Let's demonstrate how to use these agents with some example queries. Note that you'll need to configure a language model before running these examples.

In [None]:
#| hide
# This cell would set up a language model for testing
# It's hidden from export but useful for notebook testing
try:
    # Try to set up a basic LM for testing
    # This would typically use anthropic.Anthropic or similar
    # Placeholder for actual implementation
    # lm = dspy.OpenAI(model="gpt-3.5-turbo")
    pass
except:
    pass

In [None]:
#| hide
# Example to run when an LM is configured
'''
# Create a basic agent
agent = create_agent("hello", lm)

# Run some test queries
test_queries = [
    "What does the JSON-LD context do?",
    "How do I look up the definition of schema:Person?",
    "Can you validate this SHACL shape?",
    "How do I query for all triples about a person?",
    "How can I verify this signed document?"
]

for query in test_queries:
    result = run_test_query(agent, query)
    print(f"Query: {query}")
    print(f"Layer: {result['layer_detected']}")
    print(f"Tool: {result['tool_used']}")
    print(f"Response: {result['response'][:100]}...")
    print("-" * 80)
'''

## Conclusion

In this notebook, we've implemented a layered approach to semantic web agents using DSPy's structured agent framework.
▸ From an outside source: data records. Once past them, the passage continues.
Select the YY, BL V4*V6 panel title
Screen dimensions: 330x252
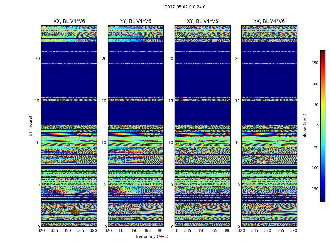[136, 21]
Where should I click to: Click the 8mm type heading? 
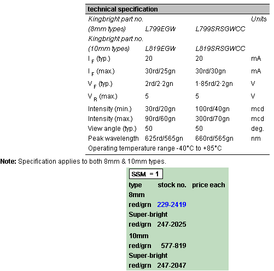pyautogui.click(x=137, y=195)
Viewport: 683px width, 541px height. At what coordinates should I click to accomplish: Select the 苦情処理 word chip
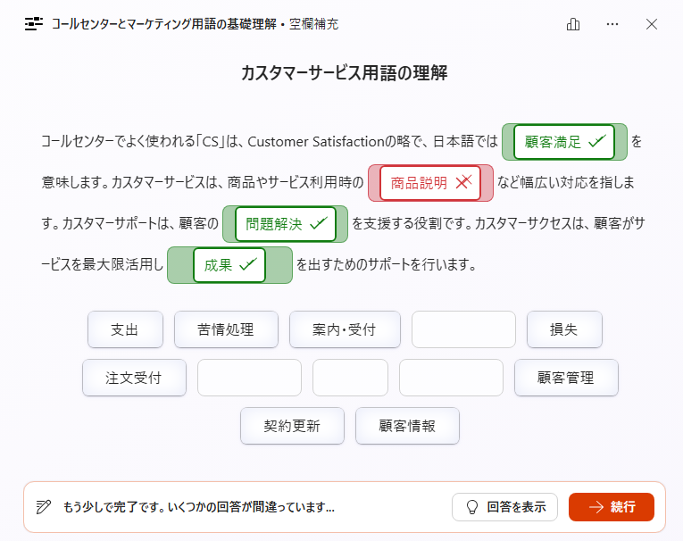pyautogui.click(x=226, y=329)
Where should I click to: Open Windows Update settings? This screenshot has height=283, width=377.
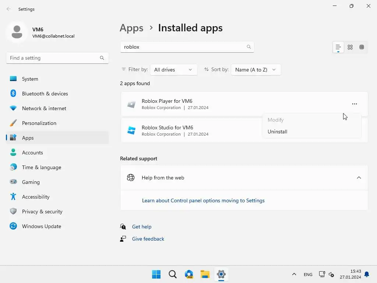click(41, 226)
The key components we've created are:

1. **System prompts** that explain the semantic web layers and guide tool selection
2. **Agent implementations** at different capability levels (HelloLOD, HelloLODWithMemory, FullPlanner)
3. **Memory integration** to learn from past interactions
4. **Testing utilities** to validate agent behavior

These components form the foundation of our semantic web agent architecture, enabling sophisticated reasoning across the different layers of the semantic web stack. The agents can now be integrated into applications to provide semantic web capabilities through natural language interfaces.